- [DATASET ENTRIES]

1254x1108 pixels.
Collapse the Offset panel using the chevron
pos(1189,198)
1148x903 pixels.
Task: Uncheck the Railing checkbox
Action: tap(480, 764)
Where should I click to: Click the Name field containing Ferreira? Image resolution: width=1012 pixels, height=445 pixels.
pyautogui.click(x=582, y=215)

- [HOW TO COMPLETE THIS TASK] Please retype, exactly as written, every line from the line containing "Where should I" through the last line of the records above, including both of those lines, and nothing else.

- [ANSWER SPACE]
Where should I click to: Click the Name field containing Ferreira? Image resolution: width=1012 pixels, height=445 pixels.
pyautogui.click(x=582, y=215)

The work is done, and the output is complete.